Regulation of an Electric Power Transmission Company.
Sunday, October 1 2000
Thomas-Olivier Leautier [*]
Designing regulatory contracts for the operators of power transmission networks has become a critical policy issue in the United States. In this paper, a regulatory contract is proposed that induces network operators to optimally expand the grid, which is crucial for the emergence of efficient wholesale power markets, while also satisfying the other traditional regulatory objectives. The proposed mechanism is readily implementable, since it builds on a contract currently in place in England and Wales.
1. INTRODUCTION
The last decade has witnessed far-ranging changes in the structure and organization of the electric power industry in the United States and around the world. Economists and policy makers have faced and solved numerous issues, ranging from market design to stranded cost recovery. This article examines one issue that has now become critical in the United States: regulation of a for-profit transmission company. [1]

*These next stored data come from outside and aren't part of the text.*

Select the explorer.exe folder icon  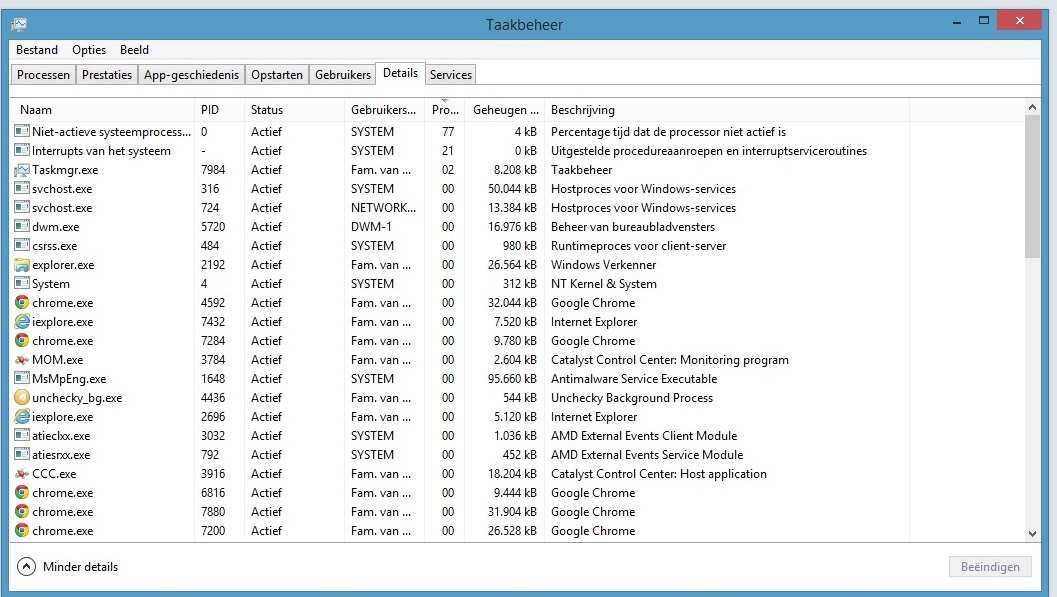coord(22,265)
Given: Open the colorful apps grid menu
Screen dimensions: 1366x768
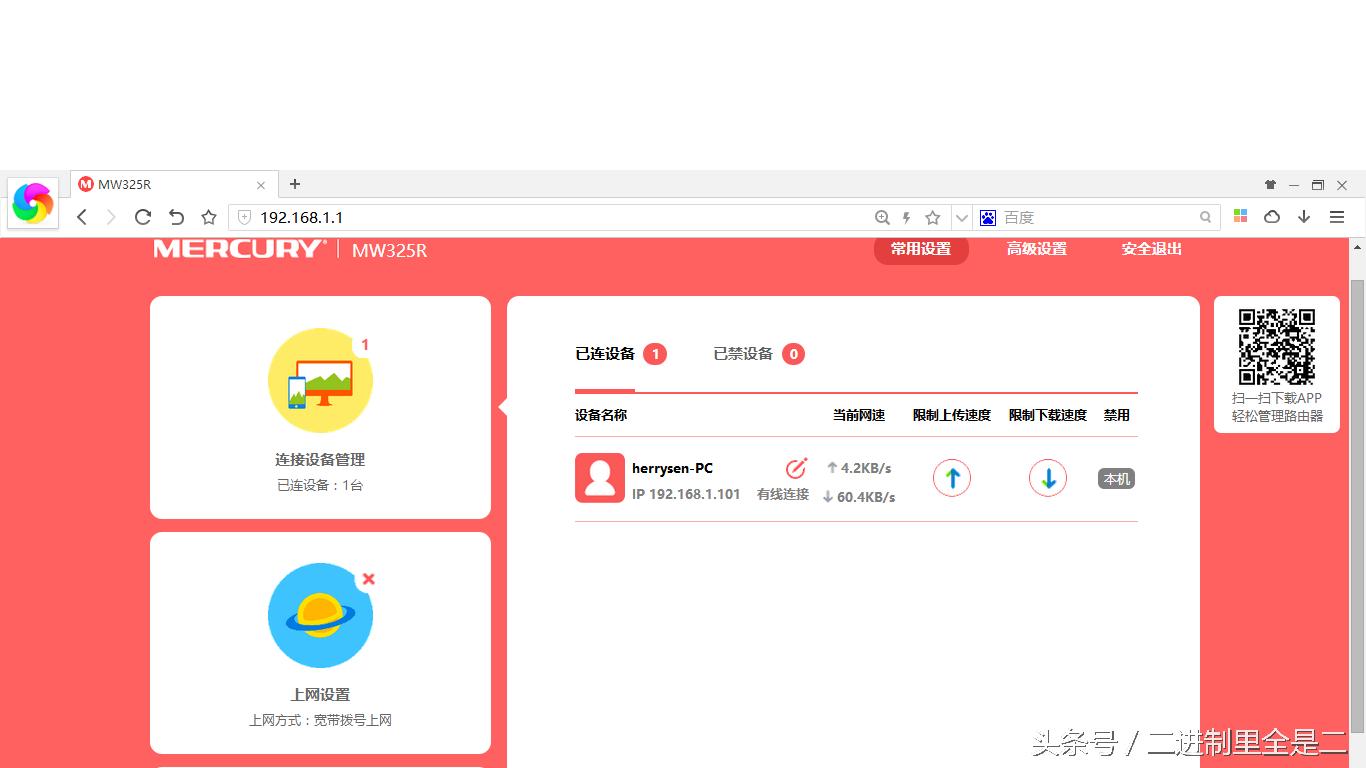Looking at the screenshot, I should pyautogui.click(x=1240, y=217).
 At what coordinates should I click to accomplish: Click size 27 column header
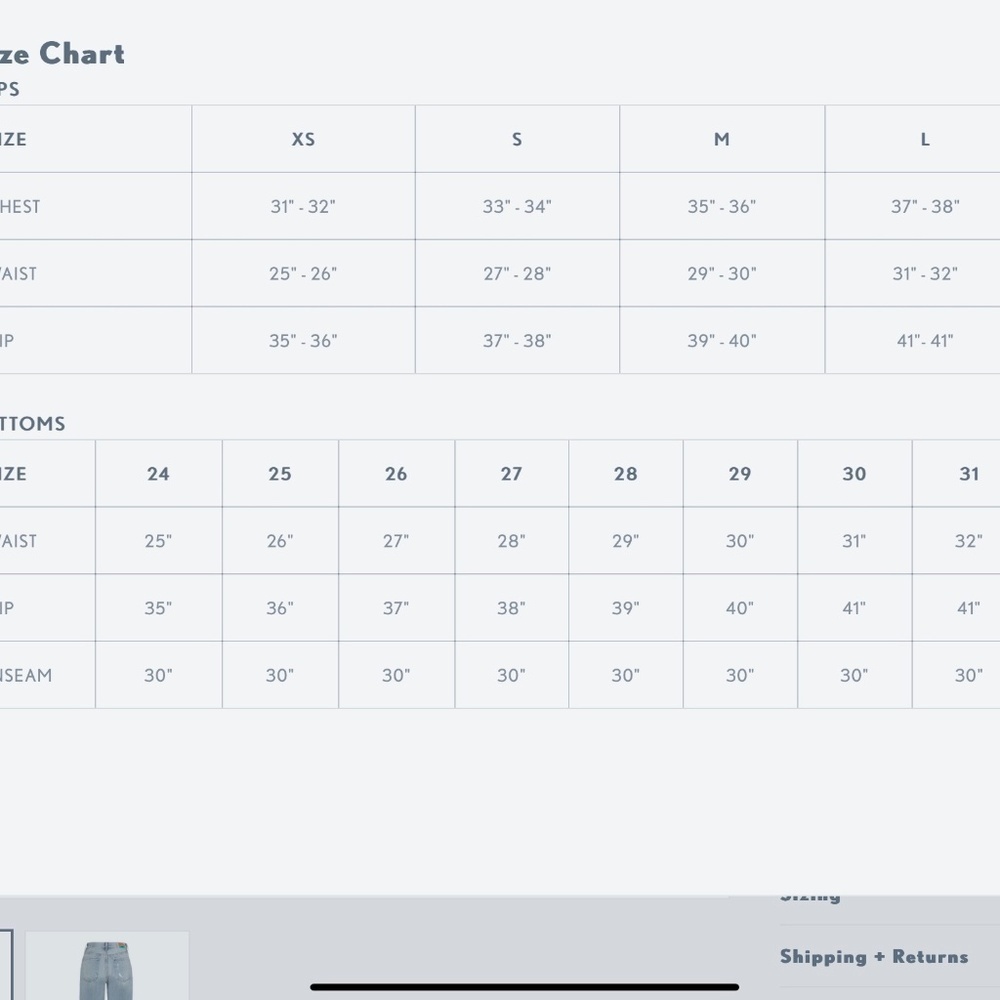(511, 474)
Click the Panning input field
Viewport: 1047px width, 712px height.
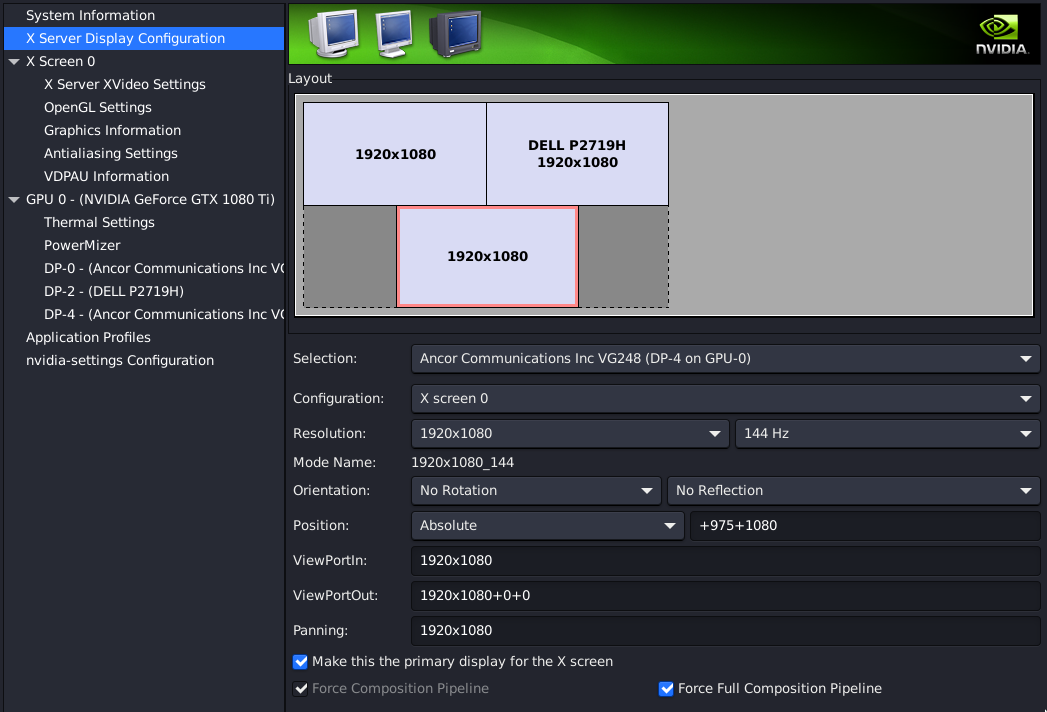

After a few years of uncertainty, regulated, for-profit transmission companies now appear a likely end-state in the United States. The Federal Energy Regulatory Commission has recently issued Order 2000, [2] that mandates the creation of Regional Transmission Organizations (RTOs) by December 2001. RTOs would operate, maintain, and expand the transmission grid (i.e., the high voltage network that links generation to demand centers), thereby providing the necessary locus for competitive wholesale power markets. While FERC does not explicitly require RTOs be for-profit, several transmission asset owners have expressed interest in creating for-profit transmission companies, for example Entergy in the Southeast, the Alliance in the Midwest (American Electric Power, Consumers' Energy, Detroit Edison, FirstEnergy, and Virginia Power), and the National Grid Company, the grid operator in England and Wales that has started to roll-up transmission assets in the Northeast. Since operation of the grid remains a natural m onopoly, these for-profit RTOs will have to be regulated.
Regulation of a power transmission company must balance different objectives: (1) ensure the financial viability of the regulated entity, (2) promote adequate usage/availability of the service (including fair access, etc.), (3) induce cost minimization by the operator while ensuring a share of the economic rent is extracted from the operator and passed on to customers, and (4) induce optimal expansion of the network, i.e., congestion alleviation.